Node Groups

Node groups are a powerful mechanism within Cloudhouse Guardian (Guardian) that are used to group nodes with similar properties and roles. For example, you could choose to organize your nodes according to device type, operating system, application, or any other combination of defining criteria. At the node group level, you can assign policies to uphold a desired state of configuration, apply benchmarks to evaluate whether the nodes are compliant with the stipulated parameters, or use a dynamic group query to define a pattern or common attribute occurring in nodes. The Node Groups drop-down menu on the Monitored tab (Inventory > Monitored) displays all of the nodes and node groups that are currently being scanned and surveilled within your Guardian instance. Here, you can view, edit, and configure your existing node groups. The following topic describes the different types of node groups you can create, including how to utilize the full scope of functionality available within the Node Groups drop-down menu. For more information on how to add a node group, see Add Node Group.

Node groups simplify the management of node-related settings for Node Scan Ignore Lists, Scan Options, Policies, and Benchmarks. Once these settings are configured for a node group, they are applied to each node within that group; you do not have to apply those settings individually. A node can be added to any number of node groups. When set up correctly, the only consideration you need to make when adding a new node is that it is organized within the appropriate node group(s). The group-level settings will then take care of everything else. There are two types of node groups within Guardian, a standard (static) node group and a dynamic node group. For more information on the differences between the two, see below.

Note: Benchmarks are comprised of Center for Internet Security (CIS) policies. Whilst Guardian policies and CIS benchmarks are applied at the node group level, it is likely that various aspects of the policy will not apply to each node within the group. As a result, you may have several nodes within a group that are 'unmanaged', which means they do not have a policy applied. Cloudhouse advise that each node has a policy or benchmark applied. For more information, see Benchmarks.

Static / Dynamic Node Groups

There are two types of node groups you can create; a standard (static) node group or dynamic node group. Traditional node groups within Guardian are static in nature - without manual intervention, they will remain exactly as they were created until they're removed. This method requires you to manually add nodes to the group as required, it is a simpler method that works best for node types that aren't expected to change much over time.

Dynamic node groups are more flexible in nature. They are defined by a pattern or common attribute that is set via a dynamic search query. Rather than being statically assigned, any nodes that would be returned by the query are automatically assigned to the node group. Likewise, any nodes that fail to satisfy the query will be removed from the group. Dynamic node groups were created as a solution to the ever-changing landscape of many enterprises, allowing the group to grow or shrink as the composition of the enterprise changes.

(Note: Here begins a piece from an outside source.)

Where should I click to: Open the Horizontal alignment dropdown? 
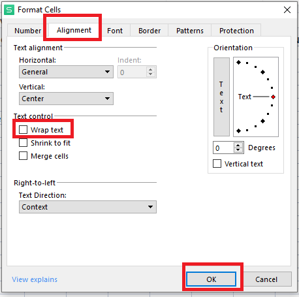(66, 72)
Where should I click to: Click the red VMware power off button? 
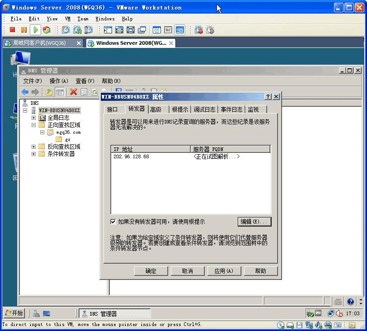click(13, 30)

Note: As demonstrated in the screenshot below, there is no option to manually add nodes to a dynamic node group. The nodes must fit the criteria stipulated within the dynamic group query in order to be automatically assigned.

When creating a new node group, the only difference between a static and dynamic group is the addition of a dynamic group query. In the example below, the dynamic group query has been set to automatically add any nodes with a Linux operating system to the group. You could further constrain the scope of the query by defining additional properties, such as the version number. Or, you could specify operating system versions to exclude from the search. There's plenty of options for customizing the scope of the query according to your needs. For more information on dynamic group queries, see Dynamic Group Queries.

Note: Conversely, you can also use regular expressions to set node rules for both dynamic and static node groups. However, unlike dynamic group queries, node rules only define the criteria for adding nodes to groups, they do not remove nodes that no longer meet the rule's criteria. That requires manual intervention. For more information, see Node Rules.

Scan Options

When accessing a node group, click the Scan drop-down list to display the following scan-related options:

Note: If you view a node group with no nodes in it, the Scan button is replaced with the Add a Node button. However, the options displayed in the Add a Node drop-down list are the same as below. For more information on how to add a node, see Add Nodes.

  • View Change Report – Click to view a change report for the selected node group, see Change Report for more information.

  • Export Node List – Click to download a CSV file of each of the nodes contained within the selected node group, with basic information about each node.

  • Export Scan Options – Click to download a JSON file of the selected node group's scan option, see Scan Options for more information.

  • Export Node Scans – Click to download a ZIP folder of the scans that occurred for each of the node's within the selected node group.

Tip: To learn how to access a node group's settings, see Node Group Settings.